CHRONOLOGY OF THE FAMINE YEARS


The year 1983 marked the 50th anniversary of one of history's most horrifying cases of genocide - the Soviet-made Great Famine of 1932-33, in which some 7 million Ukrainians perished.

Relying on news from Svoboda and, later, The Ukrainian Weekly, this column hopes to remind and inform Americans and Canadians of this terrible crime against humanity.

By bringing other events worldwide into the picture as well, the column hopes to give a perspective on the state of the world in the years of Ukraine's Great Famine.


CONCLUSION

By 1935, news of the Great Famine no longer occupied the pages of Svoboda and The Ukrainian Weekly. Instead, the pages of the two newspapers were filled with reports on other forms of Stalinist terror: purges, trials, mass executions, etc.

To be sure, some Western publications did write about the famine in 1935 - two years after the height of the famine - reporting on what was "old news" to the free world's Ukrainian community which had tried so desperately to make the existence of the famine known to the world at large and to save their kin.

Many in the Ukrainian community, including The Ukrainian Weekly in a January 11, 1935, editorial, were left with the nagging question: "Why?" Why was the world indifferent to Ukraine's plight in 1932-33? Below are excerpts from that editorial.

* * *

"It is a pleasure to see how our American Ukrainian youth is beginning to react towards the efforts of those influences that seek to obscure the Ukrainian cause in the eyes of the American public.

"At the present time this reaction has taken on a rather efficient form, namely: letters sent by our young people for publication in the American press.

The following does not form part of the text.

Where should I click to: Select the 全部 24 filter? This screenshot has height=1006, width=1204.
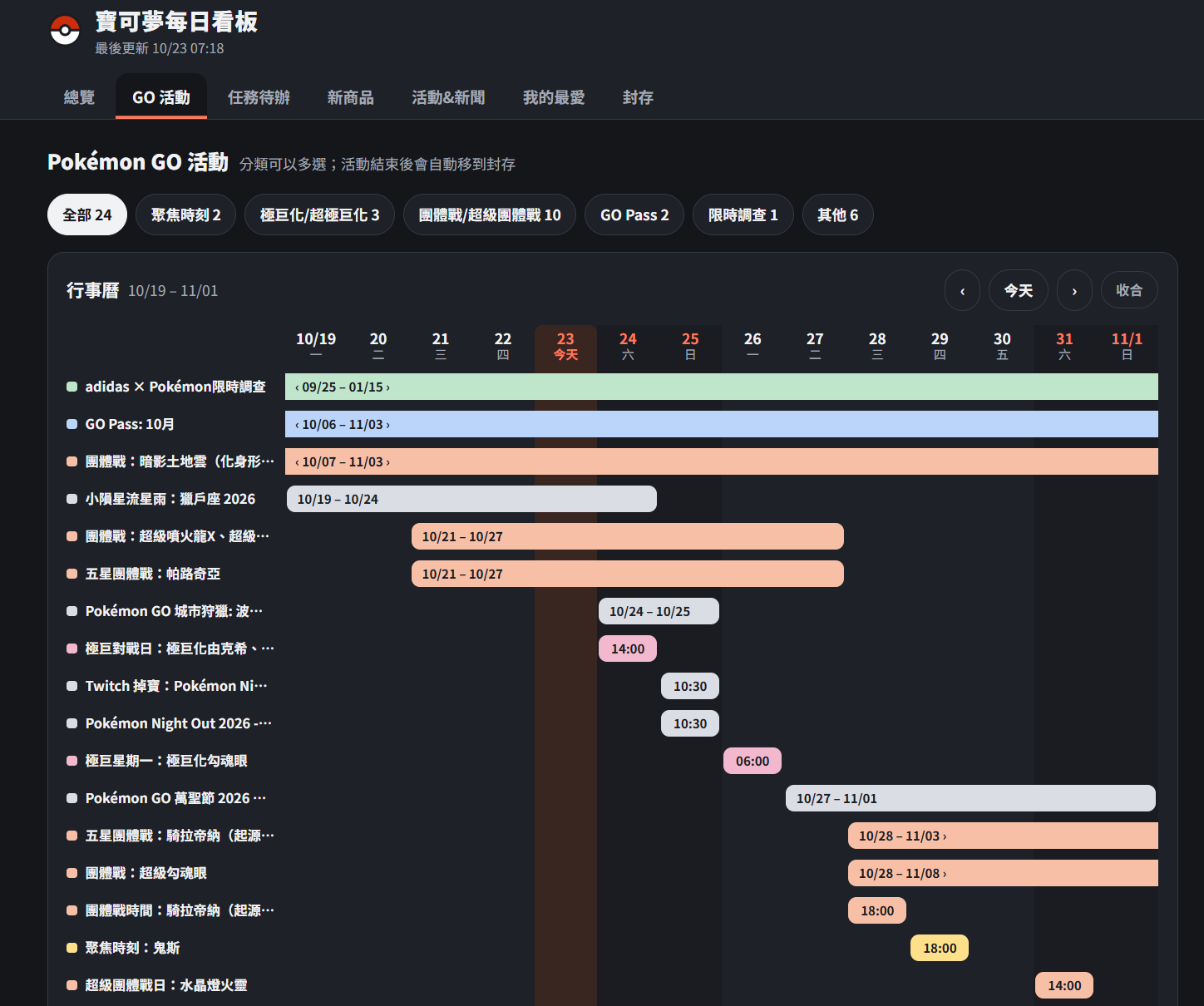pos(87,215)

These letters are beginning to lift a bit that haze of ignorance and misunderstanding that has surrounded the Ukrainian cause for so long here in America.

"For-example, these letters... help to embarrass the highly-touted Soviet propaganda machine that strives to hide the existence of the present reign of terror in the Soviet Union, particularly in Ukraine, and that also seeks to hide from world view the terrible human toll taken by the famine in Ukraine, deliberately fostered by Soviet authorities in an effort to break the backbone of Ukrainian peasantry's opposition towards Soviet rule and policies.

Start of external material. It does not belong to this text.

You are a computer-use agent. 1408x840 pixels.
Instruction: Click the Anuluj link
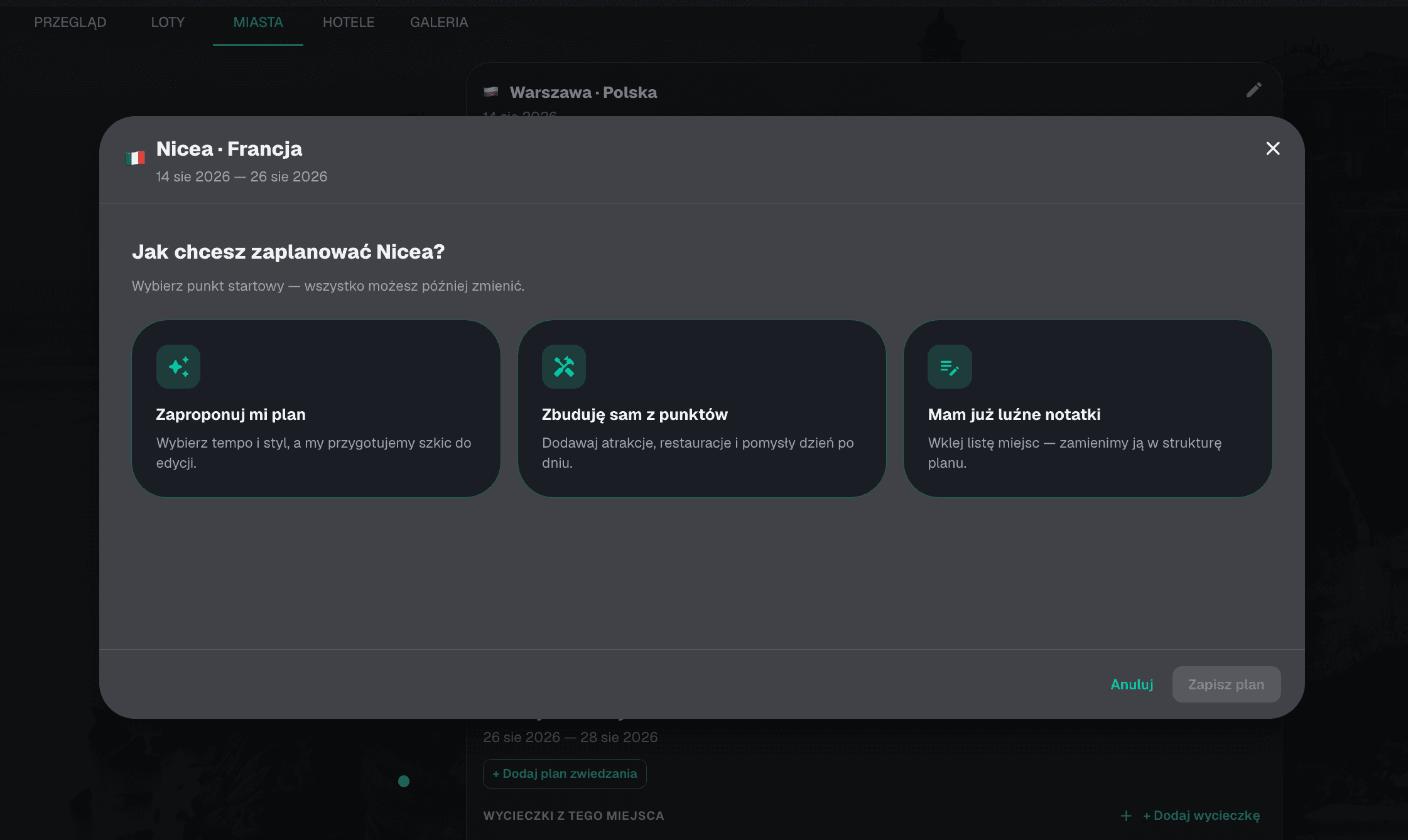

"In this work our youth finds a great many obstacles that hinder it. And one of the greatest of these is the general indifference of the American press and public towards these shocking conditions in Ukraine. This indifference amazes our young people. They ask in wonder why... well-authenticated news reports of people dying by the millions in Ukraine as a result of a deliberately Soviet-fostered famine get but scant attention? Why is it, they ask, that this press and public that so severely condemns the concentration camps in Germany raises no protest against the infinitely worse forced-labor camps in northern Russia, wherein hundreds of thousands political dissidents labor under unbelievably terrible conditions and die like flies? Why is it, as William H. Chamberlin, the well-known American journalist asks in the October issue of the Fortnightly Review, that the trial of Sacco and Vanzetti several years ago caused a veritable storm of protest to arise from all the radicals, liberals and humanitarians, and yet the present mass starvation and reign of terror in Ukraine hardly raises a peep from hem? This is indeed a sad commentary, that such unparalleled cruelty and terrorism as exists in the Soviet Union today cannot even call out a fraction of the worldwide protest aroused by the execution of two obscure anarchists in Boston!

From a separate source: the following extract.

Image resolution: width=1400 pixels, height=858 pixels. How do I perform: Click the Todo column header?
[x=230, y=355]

"Avoiding other pertinent reasons, we can partly answer these questions by pointing to the rigid Soviet censorship, impossible in any other country, that permits hardly anything but praise for the Soviet regime to emanate from the country. Also the Soviet worldwide propaganda, helped along by some foolish and misguided intellectuals, who dream of a paradise in hell!

"Occasionally, of course, this rigid censorship is evaded by some courageous journalist, who leaving the Soviet Union exposes the true conditions therein. But journalists made of such stuff are few and far between. But they do help, however, the thinking public to regard with skepticism the opinions of such world figures as Bernard Shaw and Edouard Herriot, who see Russia on carefully conducted tours, are wined and dined, and come back home with rhapsodical praise of all that they saw - rather what they were permitted to see.

"Just now it would be interesting to know how all these 'progressives,' socialists and 'humanitarians' feel toward the latest phase of Soviet terrorism, the recent mass executions that took place in the Soviet Union without the slightest semblance of a fair trial."